• Supplied data:
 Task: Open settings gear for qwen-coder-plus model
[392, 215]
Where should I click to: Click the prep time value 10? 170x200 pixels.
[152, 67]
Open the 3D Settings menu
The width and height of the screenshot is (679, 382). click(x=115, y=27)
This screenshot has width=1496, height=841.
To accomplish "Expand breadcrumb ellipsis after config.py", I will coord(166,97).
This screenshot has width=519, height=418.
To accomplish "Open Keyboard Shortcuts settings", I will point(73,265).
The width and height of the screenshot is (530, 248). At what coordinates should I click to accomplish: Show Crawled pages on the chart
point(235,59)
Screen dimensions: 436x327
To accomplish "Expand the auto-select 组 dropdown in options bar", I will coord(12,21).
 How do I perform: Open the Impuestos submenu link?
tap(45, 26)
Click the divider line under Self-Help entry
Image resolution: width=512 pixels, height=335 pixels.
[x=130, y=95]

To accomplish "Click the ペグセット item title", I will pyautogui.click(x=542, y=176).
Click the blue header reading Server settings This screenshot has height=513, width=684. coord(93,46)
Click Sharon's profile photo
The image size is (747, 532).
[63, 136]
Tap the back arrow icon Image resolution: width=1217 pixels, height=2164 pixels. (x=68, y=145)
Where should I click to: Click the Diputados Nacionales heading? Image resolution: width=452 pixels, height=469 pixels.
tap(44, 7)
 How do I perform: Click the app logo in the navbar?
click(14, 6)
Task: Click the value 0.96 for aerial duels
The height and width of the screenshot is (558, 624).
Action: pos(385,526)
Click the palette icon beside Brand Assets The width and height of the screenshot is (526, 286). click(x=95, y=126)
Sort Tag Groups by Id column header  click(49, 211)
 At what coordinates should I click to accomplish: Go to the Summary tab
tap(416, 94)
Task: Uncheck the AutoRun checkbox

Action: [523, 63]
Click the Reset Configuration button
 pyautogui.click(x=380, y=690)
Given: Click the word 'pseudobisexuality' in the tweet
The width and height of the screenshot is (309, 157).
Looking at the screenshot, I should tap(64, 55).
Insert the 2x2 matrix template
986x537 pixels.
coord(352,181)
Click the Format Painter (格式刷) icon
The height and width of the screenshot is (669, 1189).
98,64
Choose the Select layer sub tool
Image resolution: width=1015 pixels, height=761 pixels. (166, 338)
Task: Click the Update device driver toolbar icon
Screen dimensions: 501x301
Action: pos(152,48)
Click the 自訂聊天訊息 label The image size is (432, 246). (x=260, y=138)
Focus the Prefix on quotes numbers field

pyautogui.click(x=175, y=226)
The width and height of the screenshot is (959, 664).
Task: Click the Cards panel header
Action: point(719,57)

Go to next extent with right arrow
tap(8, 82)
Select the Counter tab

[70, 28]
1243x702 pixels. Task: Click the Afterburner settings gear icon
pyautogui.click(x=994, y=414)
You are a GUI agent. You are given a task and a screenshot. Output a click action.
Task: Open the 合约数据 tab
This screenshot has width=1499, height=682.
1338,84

• Given problem:
Copy out every line above word for word.

• Task response:
 Task: Open settings gear for qwen-coder-plus model
[392, 215]
Where should I click to: Click the prep time value 10? 170x200 pixels.
[152, 67]
Open the 3D Settings menu
The width and height of the screenshot is (679, 382). click(x=115, y=27)
This screenshot has width=1496, height=841.
To accomplish "Expand breadcrumb ellipsis after config.py", I will coord(166,97).
This screenshot has width=519, height=418.
To accomplish "Open Keyboard Shortcuts settings", I will point(73,265).
The width and height of the screenshot is (530, 248). At what coordinates should I click to accomplish: Show Crawled pages on the chart
point(235,59)
Screen dimensions: 436x327
To accomplish "Expand the auto-select 组 dropdown in options bar", I will coord(12,21).
 How do I perform: Open the Impuestos submenu link?
tap(45, 26)
Click the divider line under Self-Help entry
Image resolution: width=512 pixels, height=335 pixels.
[x=130, y=95]

To accomplish "Click the ペグセット item title", I will pyautogui.click(x=542, y=176).
Click the blue header reading Server settings This screenshot has height=513, width=684. coord(93,46)
Click Sharon's profile photo
The image size is (747, 532).
[63, 136]
Tap the back arrow icon Image resolution: width=1217 pixels, height=2164 pixels. (x=68, y=145)
Where should I click to: Click the Diputados Nacionales heading? Image resolution: width=452 pixels, height=469 pixels.
tap(44, 7)
 How do I perform: Click the app logo in the navbar?
click(14, 6)
Task: Click the value 0.96 for aerial duels
The height and width of the screenshot is (558, 624).
Action: pos(385,526)
Click the palette icon beside Brand Assets The width and height of the screenshot is (526, 286). click(x=95, y=126)
Sort Tag Groups by Id column header  click(49, 211)
 At what coordinates should I click to accomplish: Go to the Summary tab
tap(416, 94)
Task: Uncheck the AutoRun checkbox

Action: [523, 63]
Click the Reset Configuration button
 pyautogui.click(x=380, y=690)
Given: Click the word 'pseudobisexuality' in the tweet
The width and height of the screenshot is (309, 157).
Looking at the screenshot, I should tap(64, 55).
Insert the 2x2 matrix template
986x537 pixels.
coord(352,181)
Click the Format Painter (格式刷) icon
The height and width of the screenshot is (669, 1189).
98,64
Choose the Select layer sub tool
Image resolution: width=1015 pixels, height=761 pixels. (166, 338)
Task: Click the Update device driver toolbar icon
Screen dimensions: 501x301
Action: pos(152,48)
Click the 自訂聊天訊息 label The image size is (432, 246). (x=260, y=138)
Focus the Prefix on quotes numbers field

pyautogui.click(x=175, y=226)
The width and height of the screenshot is (959, 664).
Task: Click the Cards panel header
Action: point(719,57)

Go to next extent with right arrow
tap(8, 82)
Select the Counter tab

[70, 28]
1243x702 pixels. Task: Click the Afterburner settings gear icon
pyautogui.click(x=994, y=414)
You are a GUI agent. You are given a task and a screenshot. Output a click action.
Task: Open the 合约数据 tab
This screenshot has width=1499, height=682.
1338,84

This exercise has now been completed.